Segment Start: Information supplied

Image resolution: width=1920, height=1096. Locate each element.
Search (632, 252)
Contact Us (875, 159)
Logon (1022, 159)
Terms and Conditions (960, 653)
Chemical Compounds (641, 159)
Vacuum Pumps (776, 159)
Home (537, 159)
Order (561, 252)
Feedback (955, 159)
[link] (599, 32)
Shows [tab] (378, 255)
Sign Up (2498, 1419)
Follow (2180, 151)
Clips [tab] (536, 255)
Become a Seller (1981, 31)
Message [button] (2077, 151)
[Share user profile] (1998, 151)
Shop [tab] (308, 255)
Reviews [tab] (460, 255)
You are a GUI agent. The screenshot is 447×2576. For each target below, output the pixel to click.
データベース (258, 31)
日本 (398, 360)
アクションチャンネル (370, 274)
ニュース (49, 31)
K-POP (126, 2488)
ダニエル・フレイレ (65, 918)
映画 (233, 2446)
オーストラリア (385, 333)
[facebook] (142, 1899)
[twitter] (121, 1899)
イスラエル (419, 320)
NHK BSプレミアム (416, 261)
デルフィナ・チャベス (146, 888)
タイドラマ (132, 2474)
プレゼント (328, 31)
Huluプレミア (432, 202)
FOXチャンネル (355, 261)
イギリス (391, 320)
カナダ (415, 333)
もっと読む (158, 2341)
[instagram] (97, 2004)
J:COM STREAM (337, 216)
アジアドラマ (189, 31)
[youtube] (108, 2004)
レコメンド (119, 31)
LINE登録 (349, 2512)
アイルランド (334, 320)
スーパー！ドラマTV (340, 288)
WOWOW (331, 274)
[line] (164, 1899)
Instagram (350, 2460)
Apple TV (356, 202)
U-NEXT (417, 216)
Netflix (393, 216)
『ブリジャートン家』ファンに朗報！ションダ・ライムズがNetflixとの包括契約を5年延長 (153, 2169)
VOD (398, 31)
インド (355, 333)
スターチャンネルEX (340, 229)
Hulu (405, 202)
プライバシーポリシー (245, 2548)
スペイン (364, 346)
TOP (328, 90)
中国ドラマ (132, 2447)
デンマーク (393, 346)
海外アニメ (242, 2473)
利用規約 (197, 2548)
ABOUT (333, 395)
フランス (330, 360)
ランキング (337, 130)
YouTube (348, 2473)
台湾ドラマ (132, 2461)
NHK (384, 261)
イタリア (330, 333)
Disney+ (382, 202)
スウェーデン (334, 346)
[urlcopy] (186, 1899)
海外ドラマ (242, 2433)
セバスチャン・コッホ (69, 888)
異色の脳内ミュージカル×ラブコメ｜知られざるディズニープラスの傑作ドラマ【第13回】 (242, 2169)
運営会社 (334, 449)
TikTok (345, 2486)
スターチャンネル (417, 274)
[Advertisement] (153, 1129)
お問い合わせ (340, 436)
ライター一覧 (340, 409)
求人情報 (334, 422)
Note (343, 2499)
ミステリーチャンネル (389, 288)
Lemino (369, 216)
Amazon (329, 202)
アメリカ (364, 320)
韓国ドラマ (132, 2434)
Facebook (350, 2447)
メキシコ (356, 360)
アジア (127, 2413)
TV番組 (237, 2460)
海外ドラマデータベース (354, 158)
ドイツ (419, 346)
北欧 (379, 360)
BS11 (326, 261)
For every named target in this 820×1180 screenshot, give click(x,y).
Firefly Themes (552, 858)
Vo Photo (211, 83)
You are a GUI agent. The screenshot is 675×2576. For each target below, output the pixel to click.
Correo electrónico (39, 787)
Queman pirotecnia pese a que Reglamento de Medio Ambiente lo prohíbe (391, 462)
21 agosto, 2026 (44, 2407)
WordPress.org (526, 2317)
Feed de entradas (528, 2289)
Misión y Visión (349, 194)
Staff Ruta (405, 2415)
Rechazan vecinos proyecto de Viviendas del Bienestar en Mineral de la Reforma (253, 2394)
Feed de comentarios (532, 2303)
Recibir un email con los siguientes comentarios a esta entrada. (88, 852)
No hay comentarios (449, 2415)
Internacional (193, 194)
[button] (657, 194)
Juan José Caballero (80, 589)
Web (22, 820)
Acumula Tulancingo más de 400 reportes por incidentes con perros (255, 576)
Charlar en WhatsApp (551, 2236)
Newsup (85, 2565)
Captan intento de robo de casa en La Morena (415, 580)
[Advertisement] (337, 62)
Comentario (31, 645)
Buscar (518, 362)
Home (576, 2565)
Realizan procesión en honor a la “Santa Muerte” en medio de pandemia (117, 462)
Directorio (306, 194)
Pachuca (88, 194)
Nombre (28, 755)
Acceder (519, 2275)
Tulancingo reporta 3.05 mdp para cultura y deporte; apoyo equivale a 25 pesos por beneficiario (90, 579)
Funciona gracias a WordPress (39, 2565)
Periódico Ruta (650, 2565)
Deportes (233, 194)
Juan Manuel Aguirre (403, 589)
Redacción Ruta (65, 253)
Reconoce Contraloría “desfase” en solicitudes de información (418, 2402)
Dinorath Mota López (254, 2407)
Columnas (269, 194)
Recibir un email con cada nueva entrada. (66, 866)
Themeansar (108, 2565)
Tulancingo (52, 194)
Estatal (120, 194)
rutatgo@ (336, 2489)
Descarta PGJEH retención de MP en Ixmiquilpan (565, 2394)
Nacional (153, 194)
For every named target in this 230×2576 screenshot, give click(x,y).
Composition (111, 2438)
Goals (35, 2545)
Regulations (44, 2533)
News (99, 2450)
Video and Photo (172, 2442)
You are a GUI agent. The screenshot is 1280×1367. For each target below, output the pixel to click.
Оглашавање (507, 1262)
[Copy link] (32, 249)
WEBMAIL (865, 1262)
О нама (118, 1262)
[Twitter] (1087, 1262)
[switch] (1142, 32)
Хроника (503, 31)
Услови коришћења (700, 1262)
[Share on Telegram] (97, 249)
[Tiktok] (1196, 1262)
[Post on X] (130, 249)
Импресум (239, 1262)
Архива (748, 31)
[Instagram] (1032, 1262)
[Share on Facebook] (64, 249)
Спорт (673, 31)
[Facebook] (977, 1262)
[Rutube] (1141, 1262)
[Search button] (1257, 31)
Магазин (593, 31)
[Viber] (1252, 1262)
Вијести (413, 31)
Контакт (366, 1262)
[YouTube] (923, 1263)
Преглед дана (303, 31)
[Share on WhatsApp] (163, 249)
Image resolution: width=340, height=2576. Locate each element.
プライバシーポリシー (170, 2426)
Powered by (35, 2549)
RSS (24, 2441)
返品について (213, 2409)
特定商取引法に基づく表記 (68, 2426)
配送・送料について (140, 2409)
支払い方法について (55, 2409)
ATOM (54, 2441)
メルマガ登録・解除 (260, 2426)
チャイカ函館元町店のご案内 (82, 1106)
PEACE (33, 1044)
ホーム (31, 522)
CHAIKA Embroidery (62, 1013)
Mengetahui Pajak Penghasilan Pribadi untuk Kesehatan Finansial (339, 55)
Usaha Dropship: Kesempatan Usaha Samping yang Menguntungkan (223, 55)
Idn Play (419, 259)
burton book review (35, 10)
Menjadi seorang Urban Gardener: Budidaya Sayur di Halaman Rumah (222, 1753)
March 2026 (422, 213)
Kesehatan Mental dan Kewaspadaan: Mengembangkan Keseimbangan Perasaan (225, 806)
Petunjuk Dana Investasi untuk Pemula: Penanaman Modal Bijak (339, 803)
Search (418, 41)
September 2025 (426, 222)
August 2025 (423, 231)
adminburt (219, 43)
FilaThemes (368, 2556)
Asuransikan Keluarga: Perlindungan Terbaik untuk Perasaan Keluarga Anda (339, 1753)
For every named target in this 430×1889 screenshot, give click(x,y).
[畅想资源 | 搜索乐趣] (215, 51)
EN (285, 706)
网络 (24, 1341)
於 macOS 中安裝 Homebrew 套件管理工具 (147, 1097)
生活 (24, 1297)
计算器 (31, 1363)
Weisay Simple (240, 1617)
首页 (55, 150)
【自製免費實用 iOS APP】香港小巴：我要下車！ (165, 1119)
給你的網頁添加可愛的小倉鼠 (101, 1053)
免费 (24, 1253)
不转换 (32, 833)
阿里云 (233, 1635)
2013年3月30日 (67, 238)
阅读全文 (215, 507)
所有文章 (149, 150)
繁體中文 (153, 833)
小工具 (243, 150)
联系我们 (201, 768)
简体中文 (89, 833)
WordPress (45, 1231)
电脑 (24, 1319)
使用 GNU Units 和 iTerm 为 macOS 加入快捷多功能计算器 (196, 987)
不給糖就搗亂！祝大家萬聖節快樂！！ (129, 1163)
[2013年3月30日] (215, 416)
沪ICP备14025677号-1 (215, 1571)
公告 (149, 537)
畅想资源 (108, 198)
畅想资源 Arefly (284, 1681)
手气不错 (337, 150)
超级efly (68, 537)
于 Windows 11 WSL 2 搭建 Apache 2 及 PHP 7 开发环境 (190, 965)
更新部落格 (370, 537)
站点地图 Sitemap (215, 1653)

Segment End: Information supplied

◆ Problem description: Throughout the data above, report every line that contains the string "give".

◆ Response to this exercise:
For every named target in this 820×1180 screenshot, give click(x,y).
For every named target in this 230×2576 screenshot, give click(x,y).
For every named target in this 430×1889 screenshot, give click(x,y).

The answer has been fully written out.